One of the channels we negotiated through the swamps

Denise in a mokoro
 It looks easy, but you get told not to do any counter balancing as the result could be a swim in the Okavango swamps, not so easy as it goes against ones instincts.
Wonderful riverine forest.

Mangrove swamps

We headed for one of the islands where we had lunch, there was lots of signs that Elephant and other game had swam over to the island, but it seems that this happens from September through to January when the water in the swamps recedes, but if it is fishing you are after then they tell us this is the place.
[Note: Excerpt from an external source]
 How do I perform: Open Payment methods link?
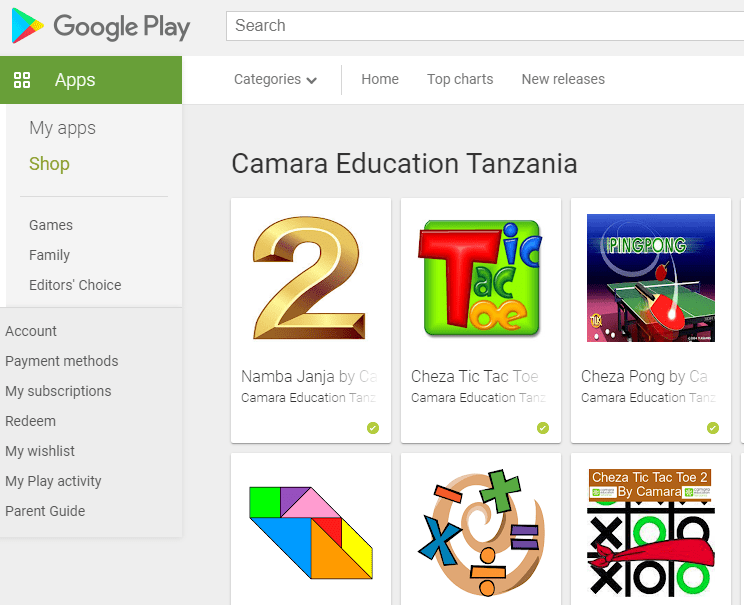coord(62,361)

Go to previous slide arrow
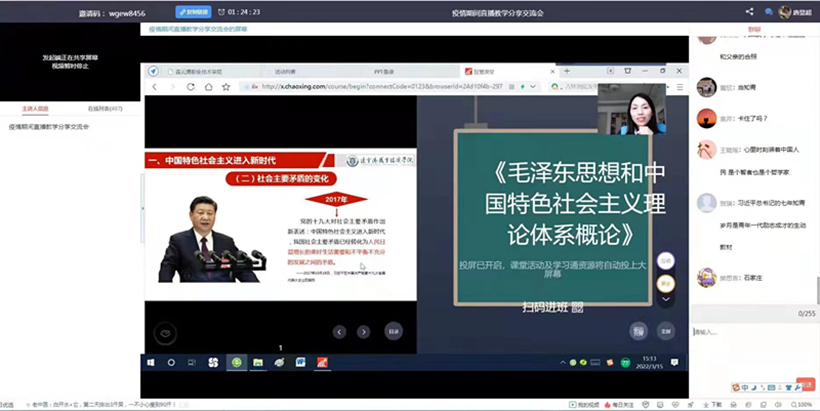[339, 332]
Food at Guma Lagoon was good and the room/chalet was rustic, but clean and right on the lagoon edge in fact part was on stilts in the water, at night we had a veritable orchestra of different frog calls, hippo grunts coupled with the tree branches scratching on our roof, thank goodness for ear plugs or we would not have slept.  

Day 19 – Namibia/Botswana Safari 2015. Hakusembe to Guma Lagoon (Botswana)
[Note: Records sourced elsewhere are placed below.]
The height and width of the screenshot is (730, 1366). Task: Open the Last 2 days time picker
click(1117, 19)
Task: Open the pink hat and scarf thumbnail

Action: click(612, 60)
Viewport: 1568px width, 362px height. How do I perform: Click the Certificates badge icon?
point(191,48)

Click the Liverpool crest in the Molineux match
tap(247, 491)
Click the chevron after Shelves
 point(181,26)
Up bright and early for our next leg of our journey. It seems that most of the Namibians come from this part of Namibia. There are many villages with clinics and schools. More than we have seen in the rest of Namibia.
We cross the border to Botswana in the middle of Mohango Game Park and we are greeted with smiles and jokes by the border officials. No problems with alcohol or fuel.
Roads on the Botswana side are not good. Seems all the pot holes have relocated here..
Road from Etsha 13 to Guma lagoon was quiet a challenge as there was no road just tracks to add to that there was only the odd sign post showing the direction to our destination thank goodness we had got experience in the river beds as it was needed here. We stopped to let one of the lodges vehicles through; they were leading another guest back to the main road, they looked surprised to see Denise driving and asked if she needed help she said we were fine, they said follow the sign posts and when they disappeared look for white stakes as they denote the road. What they did not tell us is that the stakes were under water with only the tips showing, probably just under a metre deep, Denise handled it like a pro and has got her deep sand, big rocks and deep water badges only mud and bad corrugation badges outstanding

Could not wait to down a cold Windhoek lager….
View onto Guma Lagoon

The most important area at Guma Lodge





This is the moon rising and it stayed red for a couple of hours
 The evening was amazing with a beautiful sunset and shortly thereafter the moon rises in the East blood red, quite a sight, my phtographic skills were not up to the occassion, but the memory is, at least for the time being.
Moonrise over the Okavango Swamps

Day 18 - Namibia/Botswana Safari 2015. R&R Hakusembe River Lodge (Rundu - Angola Border)

The Okavango known as Cubango in Angola all of 100metres across

Had to take the morning off to catch up on our blog so everyone would know what we had been up to.
But before I could get to this task the car had to be tidied up and repacked…..by order of Denise.
We than had to get onto the car roof to get the petrol jerry can down so we could decant back into the car. Needless to say I get up onto the roof with Denise pushing me from the rear…..you can   just imagine what we must have looked like. On the roof had to pass the can down to Denise and then had to get down another push and pull exercise, we than empty the petrol into the car and once more aided by my trusty helper back onto the roof to secure the jerry can. All necessary repairs to the locks and squeaky parts of the car were also attended to.  We can now join a travelling circus with our act.

As a sweetener we go on a Sundowner champagne cruise and see Crocodile, Water monitor lizards and lots of bird life some not seen any where else.  The river is about 100 metres wide and is flowing fast and we are told that this is the place to do Tiger fishing the season being from September to December.
River frontage at Hakusembe River Lodge

Denise on the Okavango River



The Okavango river at Rundu on the Angola border

Queen of the Okavango

Another glorious sunset in Africa and the African Darter's roosting for the night

It would take a lot of this to kill me.